And So America's Skewed Democracy Lurches on Toward Its Next Crisis
A last-minute deal to raise the debt ceiling and end the shutdown solves nothing. US politics is stuck in chronic dysfunction
Just as the House of Representatives was finally voting to reopen the government and save the nation from reneging on debt and inviting a downgrade, a House stenographer appears to have suffered a breakdown. Grabbing the microphone, she started defending God's honour before the nation.
He will not be mocked. The greatest deception here is this is not one nation under God. It never was. The constitution would not have been written by freemasons. They go against God. You cannot serve two masters.
After being removed and questioned, she was taken away for psychiatric evaluation.
Her mental health is no laughing matter. But the description of her interjection by much of the media as a "bizarre" interruption to the House vote deserves interrogation.
Because everything about this was bizarre. From the moment Ted Cruz got up and started quoting Ashton Kutcher and talking about Star Wars into the wee hours, this entire process has been nothing but bizarre. America, once again, took the familiar road from the height of dysfunction to the brink of default – until reality grabbed it by the scruff of the neck and slapped it straight, before it did itself and others grave harm.

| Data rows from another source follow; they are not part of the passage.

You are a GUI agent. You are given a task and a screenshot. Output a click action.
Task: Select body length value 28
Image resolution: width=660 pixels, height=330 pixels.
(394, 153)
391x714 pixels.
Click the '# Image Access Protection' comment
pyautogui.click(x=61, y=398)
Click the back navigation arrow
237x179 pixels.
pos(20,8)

Because America is powerful, the world has to take notice of these self-inflicted crises. But because it has become so predictably dysfunctional and routinely reckless, they are difficult to take seriously or, at times, even fathom. To the rest of the world and much of America, this is yet another dangerous folly. The fact that the nation did not default should come as cold comfort. The fact that we are even talking about it defaulting is a problem.
This particular flirtation with fate was driven by a visceral opposition to the moderate provision of something most western nations take for granted: healthcare. The reforms they opposed had been been passed by the very body of which they are a member and had been been approved by the US supreme court, the guardian of the very constitution they claimed to be defending. For this, they started a fight they never had the numbers to win and carried on waging it long after it was clear they had lost.

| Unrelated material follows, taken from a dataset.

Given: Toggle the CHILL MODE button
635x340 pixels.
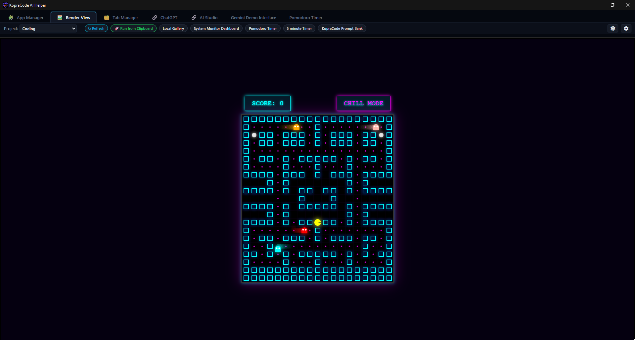Looking at the screenshot, I should click(363, 103).
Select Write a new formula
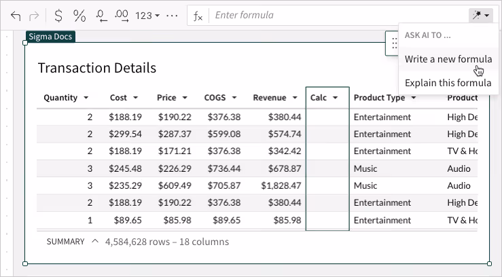 pos(448,59)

"We're not going to be disrespected," insisted Republican Indiana Congressman Marlin Stutzman, last week. "We have to get something out of this. And I don't know what that even is."
Nor did anyone else. That's why the Republicans went down to humiliating defeat. As South Carolina Senator Lindsey Graham admitted:
We took some bread crumbs and left an entire meal on the table. This has been a really bad two weeks for the Republican party.
But to couch this episode only as a Democratic victory would really miss the point. For the process by which such a shutdown and breakdown could happen is not just the work of a few cranky Tea Party types. It is rooted in an electoral system that is heavily gerrymandered, where only those who can pay, can play. The reason the Republican dissenters could proceed with such unstrategic zeal is because they are in safe, rigged seats and so risk no challenge at the polls.
Indeed, given that they only have to fear nomination within their own party, rather than election by the nation at large, there is an incentive to act out in this way because it appeals to the base. When constituencies are so heavily contorted in the interests of incumbents that there is precious little consequence to anything a politician does, then you don't really have a democracy, you just have the vote.
This temporary resolution buys them time, but it does not by them any real solution – since there is absolutely nothing to prevent a repeat performance. Which is what it is: a performance. As said Democratic Senate leader Harry Reid put it on Wednesday night:
I'm tired. Concluding this crisis is historic. But let's be honest: this was pain inflicted on the nation for no good reason. We cannot … we cannot, cannot make the same mistakes again.
Unfortunately, they can. Almost certainly, they will.